Given data
-- Opening Marker --

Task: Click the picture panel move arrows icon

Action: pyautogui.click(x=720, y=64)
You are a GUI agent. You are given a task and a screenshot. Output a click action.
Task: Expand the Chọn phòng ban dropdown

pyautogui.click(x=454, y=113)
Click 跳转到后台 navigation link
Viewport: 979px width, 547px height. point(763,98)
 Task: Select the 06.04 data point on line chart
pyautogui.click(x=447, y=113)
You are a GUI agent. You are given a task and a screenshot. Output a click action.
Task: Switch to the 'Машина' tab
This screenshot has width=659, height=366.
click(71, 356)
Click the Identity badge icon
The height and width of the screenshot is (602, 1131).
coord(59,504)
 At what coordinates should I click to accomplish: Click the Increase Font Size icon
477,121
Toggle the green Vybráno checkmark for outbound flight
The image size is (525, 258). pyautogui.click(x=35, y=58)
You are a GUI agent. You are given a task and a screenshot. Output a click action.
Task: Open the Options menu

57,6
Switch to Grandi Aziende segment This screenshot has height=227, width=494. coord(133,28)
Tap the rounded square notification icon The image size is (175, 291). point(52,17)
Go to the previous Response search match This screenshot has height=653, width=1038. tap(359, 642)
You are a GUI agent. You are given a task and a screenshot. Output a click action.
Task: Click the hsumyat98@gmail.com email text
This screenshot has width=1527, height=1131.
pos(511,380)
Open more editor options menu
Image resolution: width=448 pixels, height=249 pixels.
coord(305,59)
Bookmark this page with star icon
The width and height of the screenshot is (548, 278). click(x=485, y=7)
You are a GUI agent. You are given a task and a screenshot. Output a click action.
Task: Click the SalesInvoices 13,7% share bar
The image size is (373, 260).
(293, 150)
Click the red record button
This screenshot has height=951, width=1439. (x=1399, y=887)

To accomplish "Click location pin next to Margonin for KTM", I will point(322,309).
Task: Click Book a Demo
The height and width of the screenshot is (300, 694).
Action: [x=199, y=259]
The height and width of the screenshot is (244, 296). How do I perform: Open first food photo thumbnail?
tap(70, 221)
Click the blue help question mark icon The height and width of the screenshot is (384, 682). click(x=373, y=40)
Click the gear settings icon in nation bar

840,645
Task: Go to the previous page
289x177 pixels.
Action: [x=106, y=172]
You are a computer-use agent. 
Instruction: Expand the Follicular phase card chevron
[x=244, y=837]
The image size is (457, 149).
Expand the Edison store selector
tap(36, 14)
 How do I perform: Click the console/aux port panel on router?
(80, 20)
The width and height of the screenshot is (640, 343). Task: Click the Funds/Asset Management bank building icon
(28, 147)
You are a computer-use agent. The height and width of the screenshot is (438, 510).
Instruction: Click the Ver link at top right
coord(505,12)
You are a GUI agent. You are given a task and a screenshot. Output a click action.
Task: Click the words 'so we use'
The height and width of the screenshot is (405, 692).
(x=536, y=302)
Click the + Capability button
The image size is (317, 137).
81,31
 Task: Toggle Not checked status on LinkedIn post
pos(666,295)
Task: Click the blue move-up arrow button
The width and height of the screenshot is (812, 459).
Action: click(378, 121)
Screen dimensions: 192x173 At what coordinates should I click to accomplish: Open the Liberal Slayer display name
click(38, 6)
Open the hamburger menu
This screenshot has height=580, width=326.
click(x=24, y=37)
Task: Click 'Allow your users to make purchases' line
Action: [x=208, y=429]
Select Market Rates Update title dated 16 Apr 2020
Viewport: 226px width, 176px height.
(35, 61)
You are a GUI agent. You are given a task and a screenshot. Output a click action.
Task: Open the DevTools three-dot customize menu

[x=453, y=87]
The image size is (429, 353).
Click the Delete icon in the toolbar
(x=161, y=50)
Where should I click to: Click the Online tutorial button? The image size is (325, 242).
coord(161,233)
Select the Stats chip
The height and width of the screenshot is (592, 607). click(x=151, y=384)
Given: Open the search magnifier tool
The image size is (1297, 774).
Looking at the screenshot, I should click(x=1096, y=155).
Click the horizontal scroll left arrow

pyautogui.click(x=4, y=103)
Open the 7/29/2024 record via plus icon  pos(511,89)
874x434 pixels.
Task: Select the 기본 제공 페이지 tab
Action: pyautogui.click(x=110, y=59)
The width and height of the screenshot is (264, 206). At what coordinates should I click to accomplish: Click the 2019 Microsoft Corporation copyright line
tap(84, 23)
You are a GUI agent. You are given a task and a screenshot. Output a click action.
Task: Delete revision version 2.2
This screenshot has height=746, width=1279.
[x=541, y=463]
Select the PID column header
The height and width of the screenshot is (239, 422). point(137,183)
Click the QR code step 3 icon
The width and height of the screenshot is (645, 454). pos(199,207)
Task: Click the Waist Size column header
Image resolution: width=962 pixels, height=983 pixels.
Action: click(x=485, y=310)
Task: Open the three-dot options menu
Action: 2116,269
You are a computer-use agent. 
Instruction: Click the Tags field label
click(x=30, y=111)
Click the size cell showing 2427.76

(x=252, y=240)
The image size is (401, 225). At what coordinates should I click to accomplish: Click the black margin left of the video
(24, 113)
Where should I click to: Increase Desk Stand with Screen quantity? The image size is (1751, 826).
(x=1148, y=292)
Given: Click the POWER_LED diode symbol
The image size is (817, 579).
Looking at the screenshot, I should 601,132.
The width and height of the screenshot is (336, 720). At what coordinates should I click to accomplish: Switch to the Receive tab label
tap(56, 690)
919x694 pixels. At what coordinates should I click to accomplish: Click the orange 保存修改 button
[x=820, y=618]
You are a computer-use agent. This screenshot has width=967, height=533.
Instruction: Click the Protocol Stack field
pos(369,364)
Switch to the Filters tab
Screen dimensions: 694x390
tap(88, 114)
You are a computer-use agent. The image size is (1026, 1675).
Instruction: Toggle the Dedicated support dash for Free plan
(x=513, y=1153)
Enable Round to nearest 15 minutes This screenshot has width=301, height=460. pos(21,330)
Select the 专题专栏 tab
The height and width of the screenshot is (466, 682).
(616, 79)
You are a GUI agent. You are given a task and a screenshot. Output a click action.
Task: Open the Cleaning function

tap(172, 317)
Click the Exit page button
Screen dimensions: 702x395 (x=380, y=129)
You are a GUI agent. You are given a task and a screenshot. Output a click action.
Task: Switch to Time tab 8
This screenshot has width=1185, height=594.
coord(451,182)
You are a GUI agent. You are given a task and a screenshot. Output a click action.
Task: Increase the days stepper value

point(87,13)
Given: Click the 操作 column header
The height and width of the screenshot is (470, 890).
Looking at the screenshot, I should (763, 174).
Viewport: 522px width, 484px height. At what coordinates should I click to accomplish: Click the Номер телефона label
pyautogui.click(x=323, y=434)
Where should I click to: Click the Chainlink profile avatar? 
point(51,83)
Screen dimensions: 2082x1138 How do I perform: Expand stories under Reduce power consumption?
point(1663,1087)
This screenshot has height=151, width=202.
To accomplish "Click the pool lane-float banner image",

-- Closing Marker --

What is expected
Each line in the listing above is to be returned unchanged.

Solution for this problem
Task: Click the picture panel move arrows icon

Action: pyautogui.click(x=720, y=64)
You are a GUI agent. You are given a task and a screenshot. Output a click action.
Task: Expand the Chọn phòng ban dropdown

pyautogui.click(x=454, y=113)
Click 跳转到后台 navigation link
Viewport: 979px width, 547px height. point(763,98)
 Task: Select the 06.04 data point on line chart
pyautogui.click(x=447, y=113)
You are a GUI agent. You are given a task and a screenshot. Output a click action.
Task: Switch to the 'Машина' tab
This screenshot has width=659, height=366.
click(71, 356)
Click the Identity badge icon
The height and width of the screenshot is (602, 1131).
coord(59,504)
 At what coordinates should I click to accomplish: Click the Increase Font Size icon
477,121
Toggle the green Vybráno checkmark for outbound flight
The image size is (525, 258). pyautogui.click(x=35, y=58)
You are a GUI agent. You are given a task and a screenshot. Output a click action.
Task: Open the Options menu

57,6
Switch to Grandi Aziende segment This screenshot has height=227, width=494. coord(133,28)
Tap the rounded square notification icon The image size is (175, 291). point(52,17)
Go to the previous Response search match This screenshot has height=653, width=1038. tap(359, 642)
You are a GUI agent. You are given a task and a screenshot. Output a click action.
Task: Click the hsumyat98@gmail.com email text
This screenshot has width=1527, height=1131.
pos(511,380)
Open more editor options menu
Image resolution: width=448 pixels, height=249 pixels.
coord(305,59)
Bookmark this page with star icon
The width and height of the screenshot is (548, 278). click(x=485, y=7)
You are a GUI agent. You are given a task and a screenshot. Output a click action.
Task: Click the SalesInvoices 13,7% share bar
The image size is (373, 260).
(293, 150)
Click the red record button
This screenshot has height=951, width=1439. (x=1399, y=887)

To accomplish "Click location pin next to Margonin for KTM", I will point(322,309).
Task: Click Book a Demo
The height and width of the screenshot is (300, 694).
Action: [x=199, y=259]
The height and width of the screenshot is (244, 296). How do I perform: Open first food photo thumbnail?
tap(70, 221)
Click the blue help question mark icon The height and width of the screenshot is (384, 682). click(x=373, y=40)
Click the gear settings icon in nation bar

840,645
Task: Go to the previous page
289x177 pixels.
Action: [x=106, y=172]
You are a computer-use agent. 
Instruction: Expand the Follicular phase card chevron
[x=244, y=837]
The image size is (457, 149).
Expand the Edison store selector
tap(36, 14)
 How do I perform: Click the console/aux port panel on router?
(80, 20)
The width and height of the screenshot is (640, 343). Task: Click the Funds/Asset Management bank building icon
(28, 147)
You are a computer-use agent. The height and width of the screenshot is (438, 510).
Instruction: Click the Ver link at top right
coord(505,12)
You are a GUI agent. You are given a task and a screenshot. Output a click action.
Task: Click the words 'so we use'
The height and width of the screenshot is (405, 692).
(x=536, y=302)
Click the + Capability button
The image size is (317, 137).
81,31
 Task: Toggle Not checked status on LinkedIn post
pos(666,295)
Task: Click the blue move-up arrow button
The width and height of the screenshot is (812, 459).
Action: click(378, 121)
Screen dimensions: 192x173 At what coordinates should I click to accomplish: Open the Liberal Slayer display name
click(38, 6)
Open the hamburger menu
This screenshot has height=580, width=326.
click(x=24, y=37)
Task: Click 'Allow your users to make purchases' line
Action: [x=208, y=429]
Select Market Rates Update title dated 16 Apr 2020
Viewport: 226px width, 176px height.
(35, 61)
You are a GUI agent. You are given a task and a screenshot. Output a click action.
Task: Open the DevTools three-dot customize menu

[x=453, y=87]
The image size is (429, 353).
Click the Delete icon in the toolbar
(x=161, y=50)
Where should I click to: Click the Online tutorial button? The image size is (325, 242).
coord(161,233)
Select the Stats chip
The height and width of the screenshot is (592, 607). click(x=151, y=384)
Given: Open the search magnifier tool
The image size is (1297, 774).
Looking at the screenshot, I should click(x=1096, y=155).
Click the horizontal scroll left arrow

pyautogui.click(x=4, y=103)
Open the 7/29/2024 record via plus icon  pos(511,89)
874x434 pixels.
Task: Select the 기본 제공 페이지 tab
Action: pyautogui.click(x=110, y=59)
The width and height of the screenshot is (264, 206). At what coordinates should I click to accomplish: Click the 2019 Microsoft Corporation copyright line
tap(84, 23)
You are a GUI agent. You are given a task and a screenshot. Output a click action.
Task: Delete revision version 2.2
This screenshot has height=746, width=1279.
[x=541, y=463]
Select the PID column header
The height and width of the screenshot is (239, 422). point(137,183)
Click the QR code step 3 icon
The width and height of the screenshot is (645, 454). pos(199,207)
Task: Click the Waist Size column header
Image resolution: width=962 pixels, height=983 pixels.
Action: click(x=485, y=310)
Task: Open the three-dot options menu
Action: 2116,269
You are a computer-use agent. 
Instruction: Click the Tags field label
click(x=30, y=111)
Click the size cell showing 2427.76

(x=252, y=240)
The image size is (401, 225). At what coordinates should I click to accomplish: Click the black margin left of the video
(24, 113)
Where should I click to: Increase Desk Stand with Screen quantity? The image size is (1751, 826).
(x=1148, y=292)
Given: Click the POWER_LED diode symbol
The image size is (817, 579).
Looking at the screenshot, I should 601,132.
The width and height of the screenshot is (336, 720). At what coordinates should I click to accomplish: Switch to the Receive tab label
tap(56, 690)
919x694 pixels. At what coordinates should I click to accomplish: Click the orange 保存修改 button
[x=820, y=618]
You are a computer-use agent. This screenshot has width=967, height=533.
Instruction: Click the Protocol Stack field
pos(369,364)
Switch to the Filters tab
Screen dimensions: 694x390
tap(88, 114)
You are a computer-use agent. The image size is (1026, 1675).
Instruction: Toggle the Dedicated support dash for Free plan
(x=513, y=1153)
Enable Round to nearest 15 minutes This screenshot has width=301, height=460. pos(21,330)
Select the 专题专栏 tab
The height and width of the screenshot is (466, 682).
(616, 79)
You are a GUI agent. You are given a task and a screenshot. Output a click action.
Task: Open the Cleaning function

tap(172, 317)
Click the Exit page button
Screen dimensions: 702x395 (x=380, y=129)
You are a GUI agent. You are given a task and a screenshot. Output a click action.
Task: Switch to Time tab 8
This screenshot has width=1185, height=594.
coord(451,182)
You are a GUI agent. You are given a task and a screenshot. Output a click action.
Task: Increase the days stepper value

point(87,13)
Given: Click the 操作 column header
The height and width of the screenshot is (470, 890).
Looking at the screenshot, I should (763, 174).
Viewport: 522px width, 484px height. At what coordinates should I click to accomplish: Click the Номер телефона label
pyautogui.click(x=323, y=434)
Where should I click to: Click the Chainlink profile avatar? 
point(51,83)
Screen dimensions: 2082x1138 How do I perform: Expand stories under Reduce power consumption?
point(1663,1087)
This screenshot has height=151, width=202.
To accomplish "Click the pool lane-float banner image",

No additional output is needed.